## Task to carry out
Search the entries below for "અશરફન". Report each line where it occurs.

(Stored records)
Start of Block
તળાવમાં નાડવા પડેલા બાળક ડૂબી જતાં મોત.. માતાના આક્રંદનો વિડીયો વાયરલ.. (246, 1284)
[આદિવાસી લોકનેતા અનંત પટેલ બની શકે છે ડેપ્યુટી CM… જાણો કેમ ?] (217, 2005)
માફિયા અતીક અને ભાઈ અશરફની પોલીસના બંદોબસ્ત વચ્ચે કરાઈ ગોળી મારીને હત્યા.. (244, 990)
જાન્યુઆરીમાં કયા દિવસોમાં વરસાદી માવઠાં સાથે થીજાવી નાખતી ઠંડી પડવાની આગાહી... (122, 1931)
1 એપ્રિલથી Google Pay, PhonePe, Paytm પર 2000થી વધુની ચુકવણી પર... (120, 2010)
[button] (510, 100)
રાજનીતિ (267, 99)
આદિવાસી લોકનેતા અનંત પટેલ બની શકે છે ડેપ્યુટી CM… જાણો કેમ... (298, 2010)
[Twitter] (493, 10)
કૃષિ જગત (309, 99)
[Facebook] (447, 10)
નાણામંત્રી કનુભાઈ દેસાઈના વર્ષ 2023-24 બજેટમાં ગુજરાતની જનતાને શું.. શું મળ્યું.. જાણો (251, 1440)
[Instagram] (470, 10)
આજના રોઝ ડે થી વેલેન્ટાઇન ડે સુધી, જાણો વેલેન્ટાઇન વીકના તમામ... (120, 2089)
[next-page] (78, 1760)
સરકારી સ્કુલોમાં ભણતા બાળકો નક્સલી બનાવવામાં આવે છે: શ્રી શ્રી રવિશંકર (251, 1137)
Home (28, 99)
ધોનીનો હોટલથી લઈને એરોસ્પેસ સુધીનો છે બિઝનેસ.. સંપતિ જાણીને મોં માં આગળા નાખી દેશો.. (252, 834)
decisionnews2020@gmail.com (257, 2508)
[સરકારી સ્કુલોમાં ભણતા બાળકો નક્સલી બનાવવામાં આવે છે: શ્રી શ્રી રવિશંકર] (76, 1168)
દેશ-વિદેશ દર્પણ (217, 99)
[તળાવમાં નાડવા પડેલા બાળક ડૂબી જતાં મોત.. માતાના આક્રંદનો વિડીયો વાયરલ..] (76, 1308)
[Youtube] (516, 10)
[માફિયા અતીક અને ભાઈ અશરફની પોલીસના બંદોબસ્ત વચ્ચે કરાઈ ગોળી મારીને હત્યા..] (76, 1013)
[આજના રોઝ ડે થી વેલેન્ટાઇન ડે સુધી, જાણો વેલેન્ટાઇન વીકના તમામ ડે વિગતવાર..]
End of Block
## Solution for this task
માફિયા અતીક અને ભાઈ અશરફની પોલીસના બંદોબસ્ત વચ્ચે કરાઈ ગોળી મારીને હત્યા.. (244, 990)
[માફિયા અતીક અને ભાઈ અશરફની પોલીસના બંદોબસ્ત વચ્ચે કરાઈ ગોળી મારીને હત્યા..] (76, 1013)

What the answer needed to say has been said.